Мы отходим покурить в тень. Сегодня жарко. Возле амбаров пахнет сеном. Вдалеке видны снежные вершины Альп.
— У тебя в волосах эта, как ее… Ну, они мед делают, — говорит Миша. Он из Литвы и подзабыл русский язык.
Я смахиваю пчелу, одну из 1 102 365 пчел, которые живут здесь. Интересно, как можно подсчитать пчел? Я об этом так никого и не спросил, а ведь здесь ведут скрупулезный учет всему. Пчел — 1 102 365, ульев — 26. А еще 480 коров, 136 лошадей, 1200 свиней, 112 кур. Все это расположено на 825 гектарах. Вицвил — большое хозяйство, говорят, самое большое аграрное предприятие Швейцарии. В Вицвиле выращивают фрукты, цветы и овощи, делают самые разнообразные продукты и напитки, шьют одежду, здесь есть столярное и плотницкое производство. Все это продается под брендом Made in Witzwil. Такого яблочного сока, как здесь, я не пил никогда.
Я смахиваю пчелу, одну из 1 102 365 пчел, которые живут здесь. Интересно, как можно подсчитать пчел?

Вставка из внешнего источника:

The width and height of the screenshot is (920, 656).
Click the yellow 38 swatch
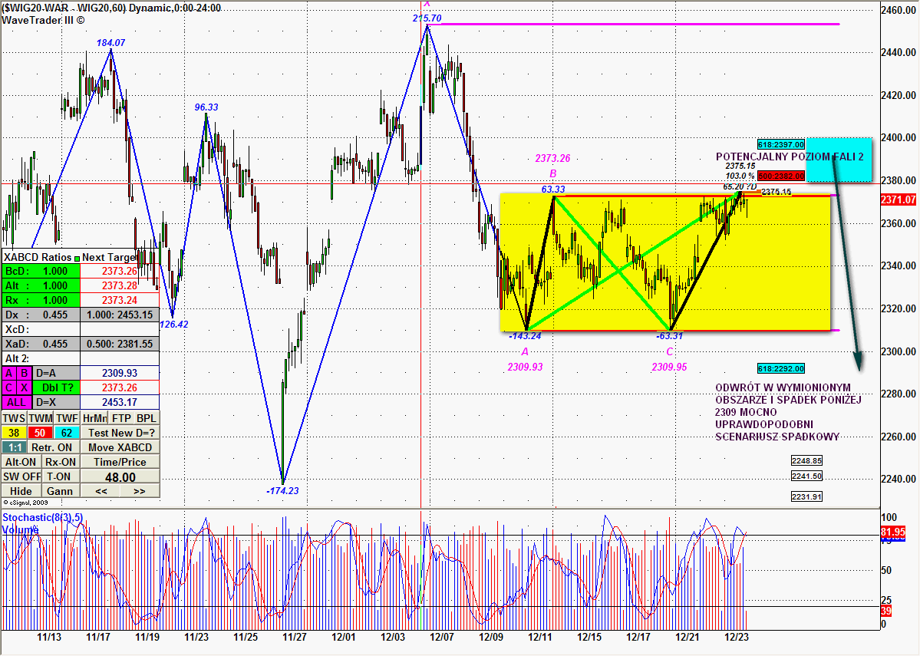tap(14, 433)
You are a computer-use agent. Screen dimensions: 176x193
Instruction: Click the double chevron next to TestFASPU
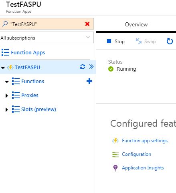pyautogui.click(x=91, y=67)
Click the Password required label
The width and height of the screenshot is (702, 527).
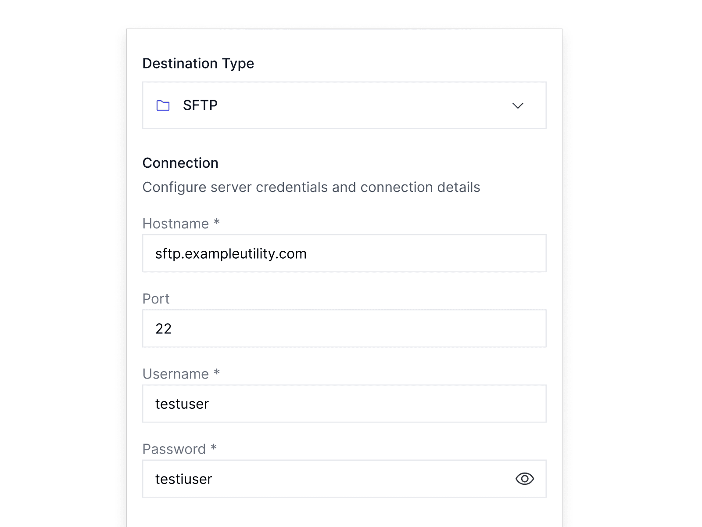pyautogui.click(x=178, y=449)
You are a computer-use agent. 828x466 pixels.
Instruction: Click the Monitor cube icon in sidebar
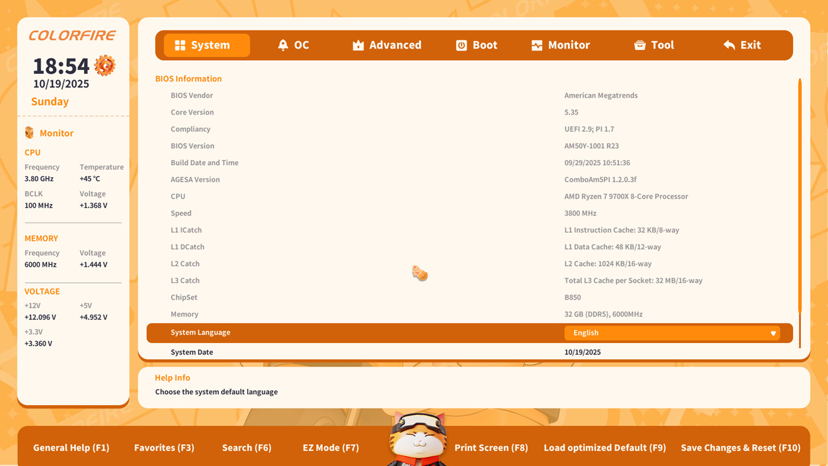29,133
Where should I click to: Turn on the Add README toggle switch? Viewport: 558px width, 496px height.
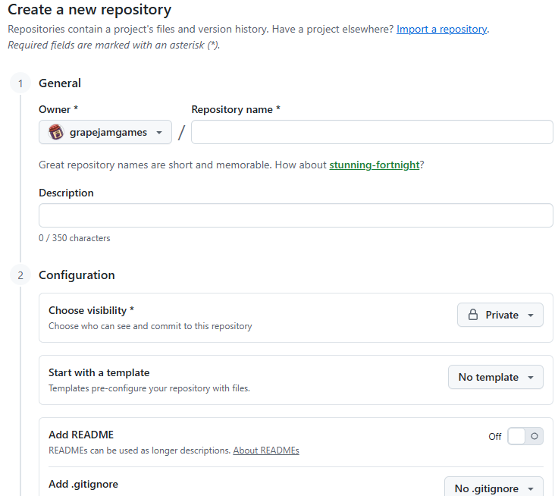pyautogui.click(x=525, y=436)
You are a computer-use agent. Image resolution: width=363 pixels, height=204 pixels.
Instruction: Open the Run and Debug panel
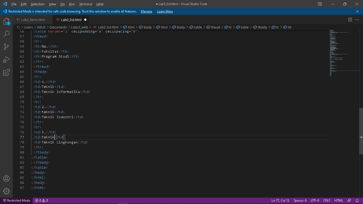pyautogui.click(x=6, y=60)
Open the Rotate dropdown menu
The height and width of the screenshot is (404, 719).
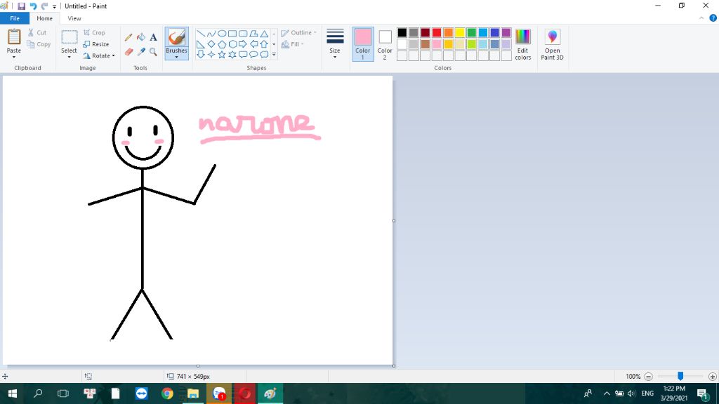[99, 55]
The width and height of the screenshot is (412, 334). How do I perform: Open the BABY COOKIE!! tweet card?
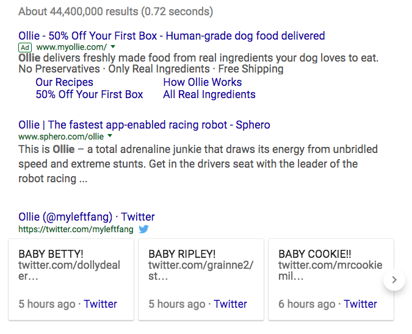tap(331, 265)
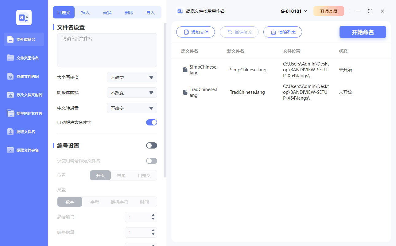
Task: Open the 导入 tab
Action: (x=151, y=12)
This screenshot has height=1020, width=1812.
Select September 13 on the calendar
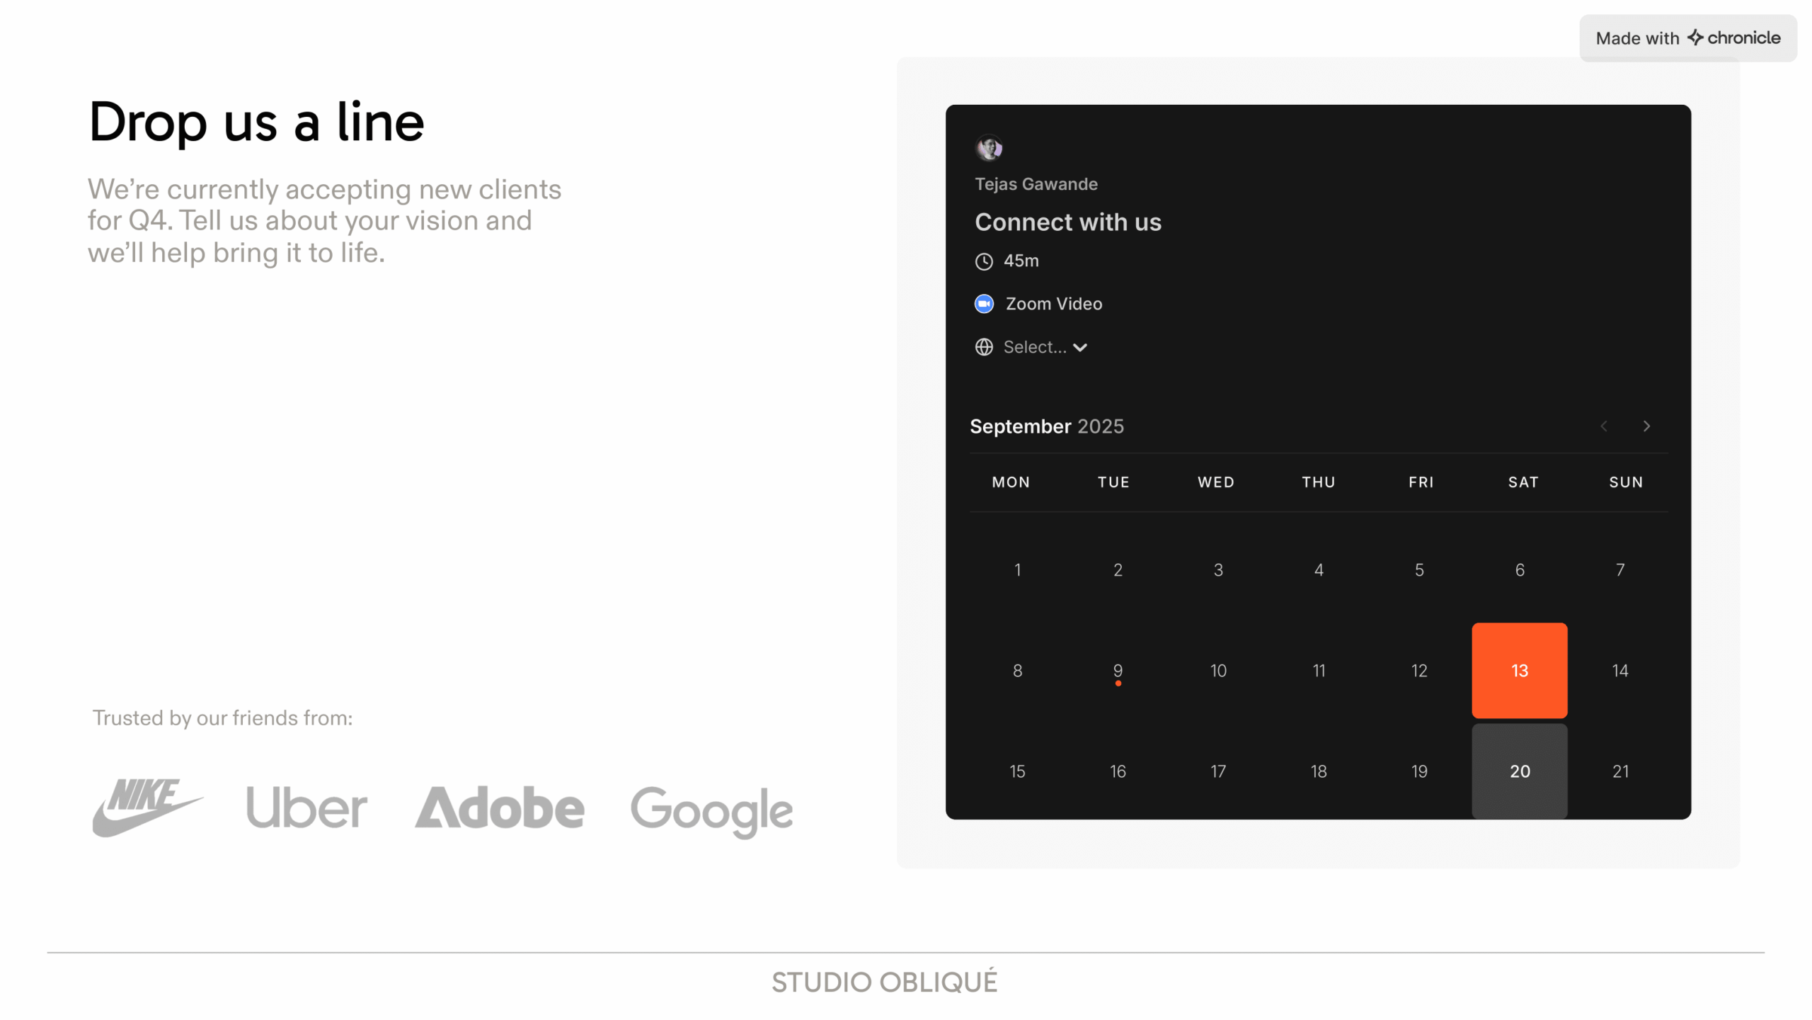click(x=1519, y=670)
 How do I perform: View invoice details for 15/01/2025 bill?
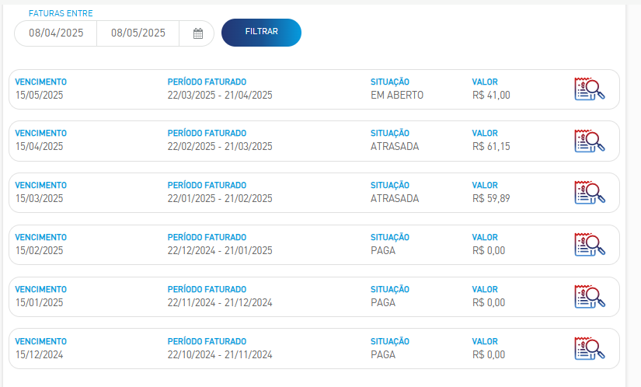pos(590,297)
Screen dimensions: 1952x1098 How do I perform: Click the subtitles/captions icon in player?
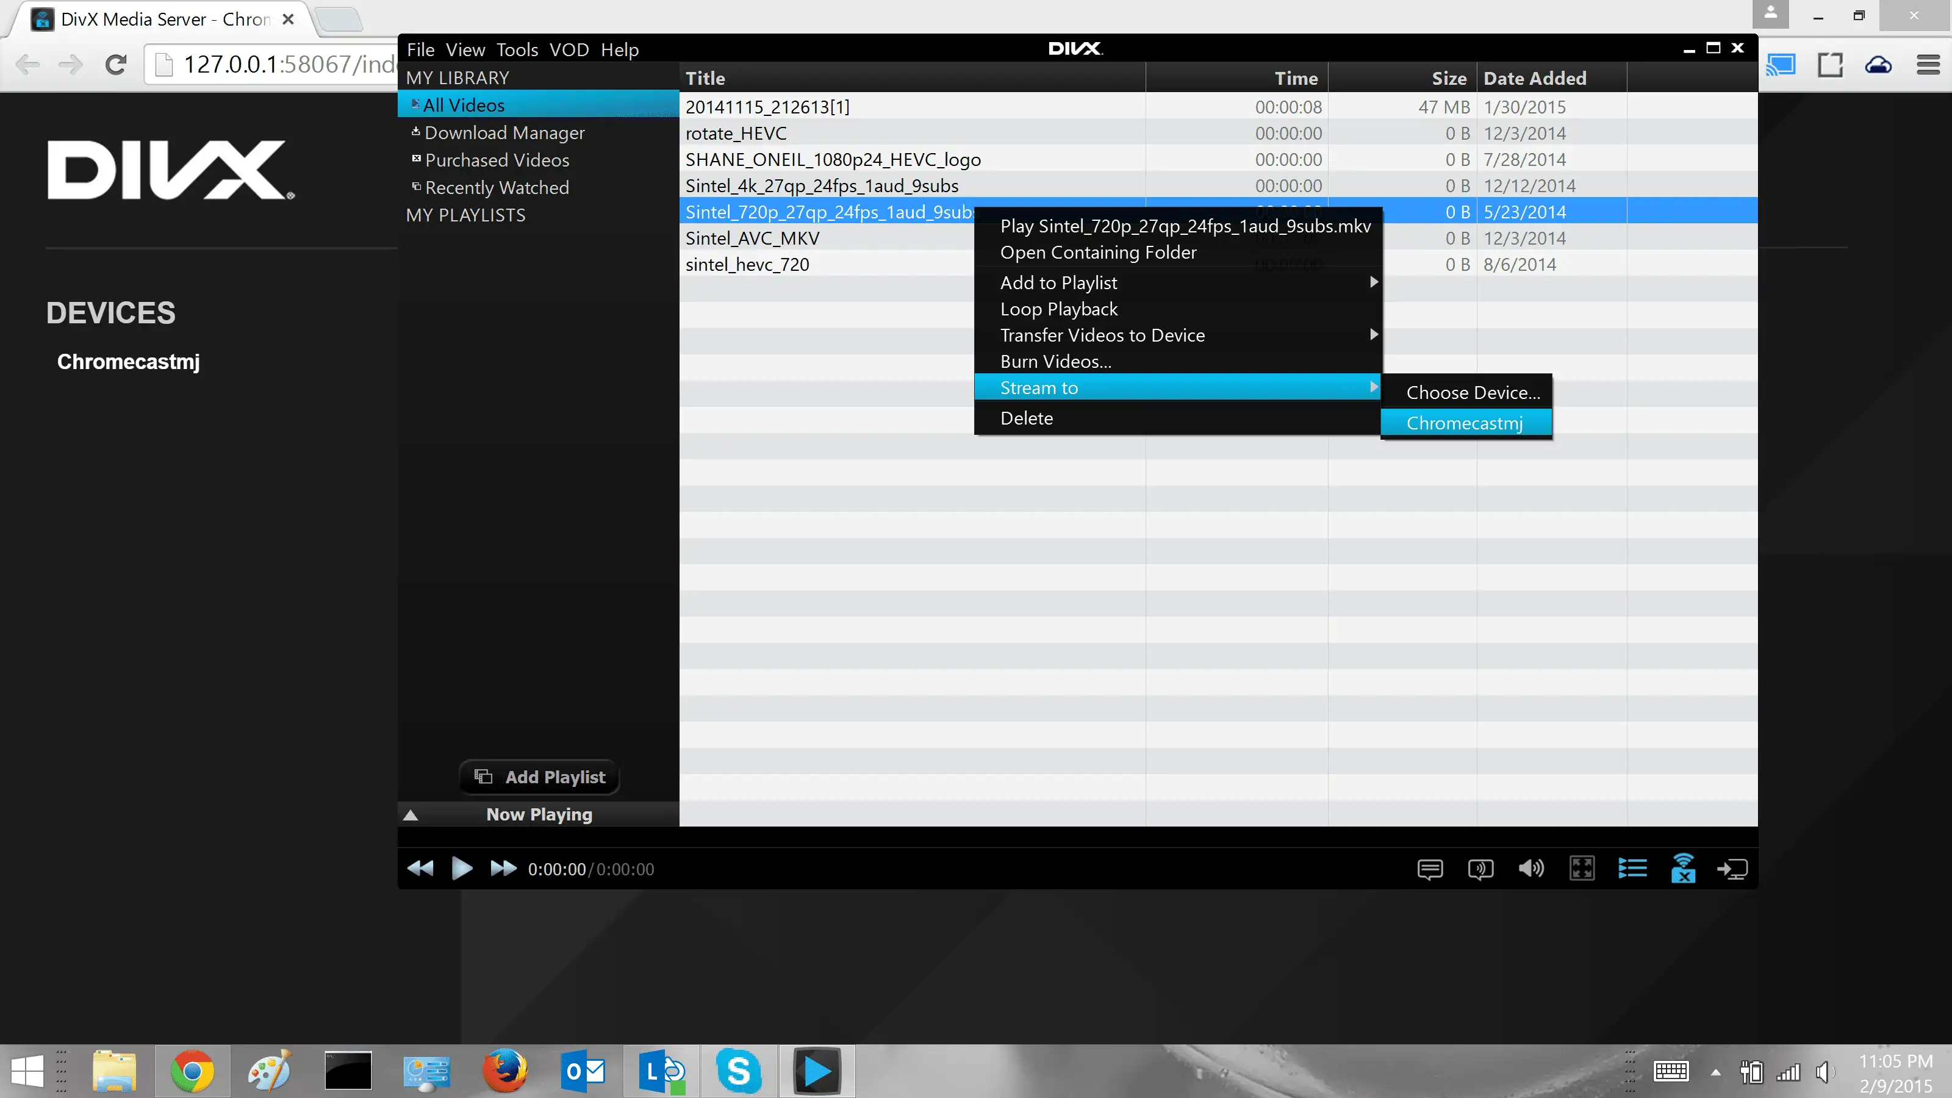point(1429,868)
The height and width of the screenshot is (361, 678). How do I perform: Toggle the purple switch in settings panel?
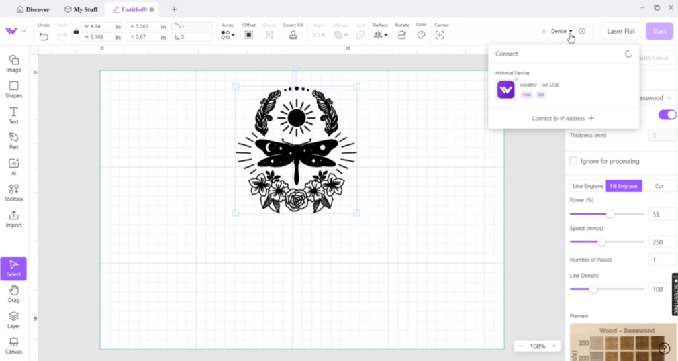667,115
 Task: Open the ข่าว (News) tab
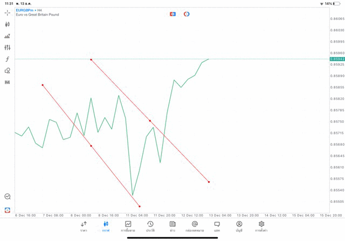[x=173, y=226]
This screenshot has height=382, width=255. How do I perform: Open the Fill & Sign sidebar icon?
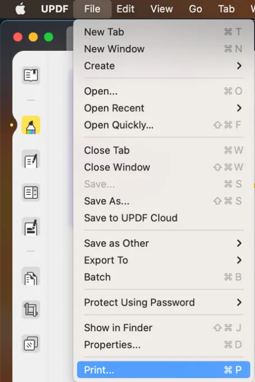pos(31,227)
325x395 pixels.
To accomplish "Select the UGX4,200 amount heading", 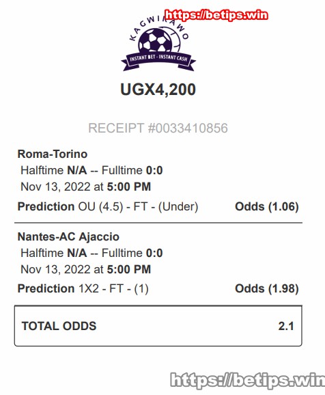I will point(158,90).
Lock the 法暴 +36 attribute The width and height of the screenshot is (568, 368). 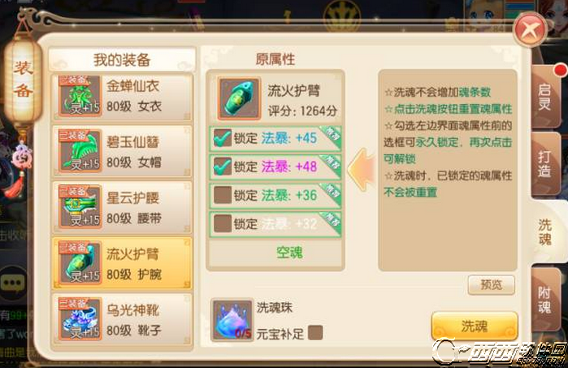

Три человека из здешних могут поговорить со мной по-русски: Миша, грузин Бесик и швейцарец Томаш. Родители Томаша приехали из Чехословакии в 1968-м. Миша и Томаш, говорят, недавно подрались, но сейчас они хохочут, как будто ничего не было.
— А что вы подрались? — спрашиваю я.
— Да по глупости, выпили.
— Откуда здесь алкоголь???
Миша, Бесик и Томаш хохочут.
— Да с выходных уже пришли пьяными.
— И что вам за это было?
— Да ничего страшного, — они смеются. — Изолятор, как и положено.
Мои собеседники — обычные парни в разномастных мятых футболках, какие не жалко испачкать во время работы. Но все трое в одинаковых форменных серых штанах с красными вставками — только это выдает в них заключенных.
Вицвил — это тюрьма, вторая по величине в Швейцарии. Здесь 186 заключенных. 52% из них — иностранцы.
Томаш здесь из-за наркотиков и воровства, он говорит об этом спокойно и с иронией — мол, кто из нас глупости не делал. Мои бывшие соотечественники мнутся, но многословный и горячий Бесик не может сдержаться:
— Да за глупость арестовали, слушай! Я пробирался из Австрии во Францию, а меня задержали.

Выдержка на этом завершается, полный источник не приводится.